Sorry to prattle on so...I hope something in the above is helpful...

Peace
James


#10

[quote="LilyPearls, post:4, topic:348608"]
They came to the conclusion that Christianity is false a few years ago amd wemt on this grand search for truth, which they both admit to still be on. They did not jump straigjt from Vhristianity to new age, it was a journey. It still is a journey for them.

[/quote]

This may not help, but John Henry Newman saw everyone as being on a journey. There are two opposite destinations: Catholicism and Atheism. Protestants fall somewhere in between. However it is plain to see that your friends are traveling toward Atheism.

I don't know what they think the "truth" is, but they are definitely not following it.


#11

[quote="AmbroseSJ, post:10, topic:348608"]
This may not help, but John Henry Newman saw everyone as being on a journey. There are two opposite destinations: Catholicism and Atheism. Protestants fall somewhere in between. However it is plain to see that your friends are traveling toward Atheism.

I don't know what they think the "truth" is, but they are definitely not following it.

[/quote]

Speaking as one who took a somewhat similar journey...
Seeking after truth can and does involve a number of "blind alleys" and wrong turns...but even these can lead one ultimately to the Truth of Christ.
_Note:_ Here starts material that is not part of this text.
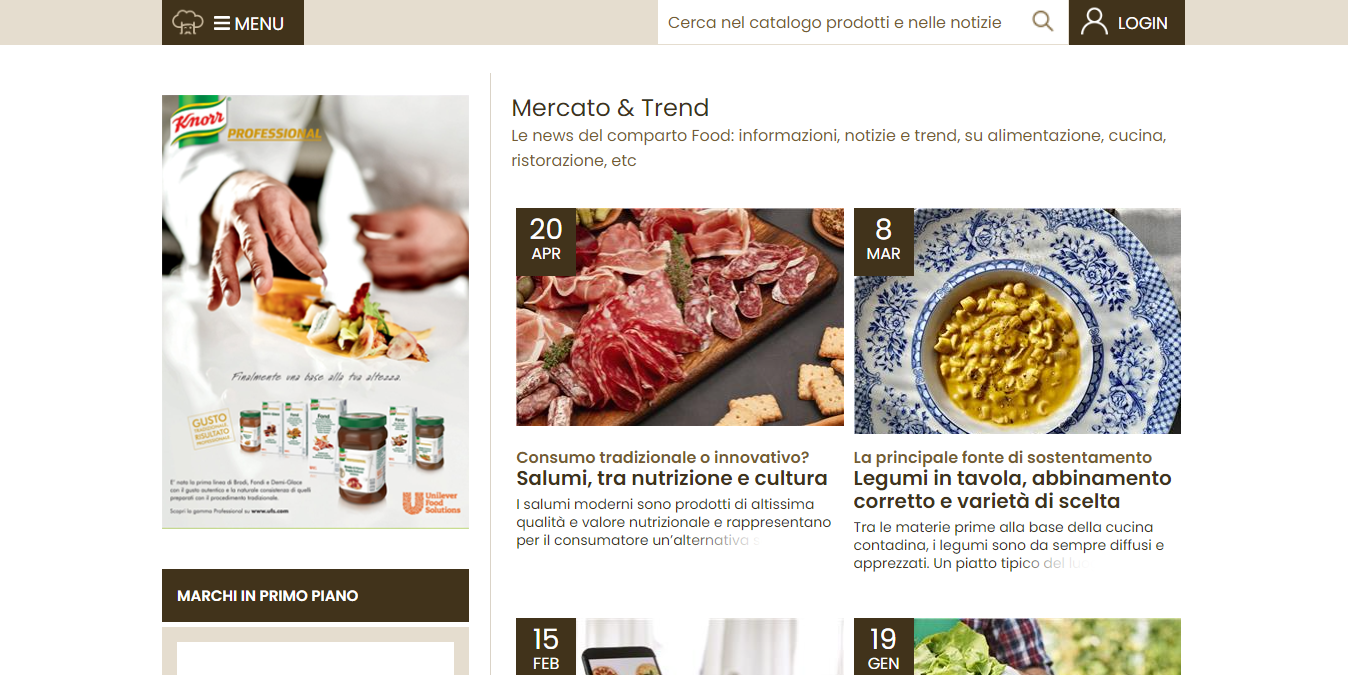Open 'Legumi in tavola, abbinamento corretto' article

(x=1012, y=490)
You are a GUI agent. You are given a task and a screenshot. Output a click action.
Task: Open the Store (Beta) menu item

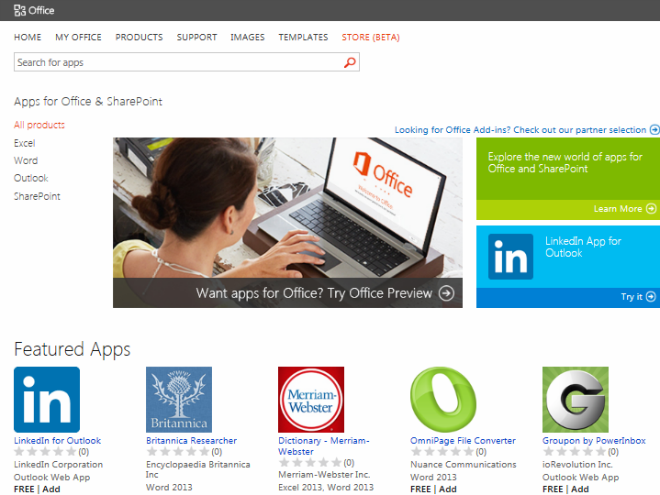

They may yet avoid becoming atheist....

Peace
James


#12

This may help...

amazon.com/Jesus-Jewish-Roots-Eucharist-Unlocking/dp/0385531842/ref=sr_1_1?s=books&ie=UTF8&qid=1387461054&sr=1-1

Granted, the purpose of this book focuses on the Eucharist but I think he delves into some of the differences you ask about. He also has other publications that may help in more detail.

Peace!!!


#13

In the middle of our life’s journey I found myself in a dark forest, how terrible a place it was that little more is death.

~ Dante


#14

What started this journey?

Do they speak Aramaic and read original scriptures?

If not, it may be worth finding out what provided this information and calling its credibility into question.


#15

I would recommend reading, “Salvation is from the Jews”, by Roy Schoeman. Roy is a former Jew. He also had a show on EWTN. You could google it.

I have the book. Although I haven’t been able to read it all yet, it is fascinating. On the back of the book it says, “Roy Schoeman grew up studying Judaism under the most prominent Rabbis in American Judaism. After receiving a B.S. from M.I.T. and an M.B.A. from Harvard Business School, he taught at Harvard. His unexpected conversion to Catholicism led to a dramatic refocus of his activities. He currently hosts a Catholic TV show, studies, and writes on religious topics.”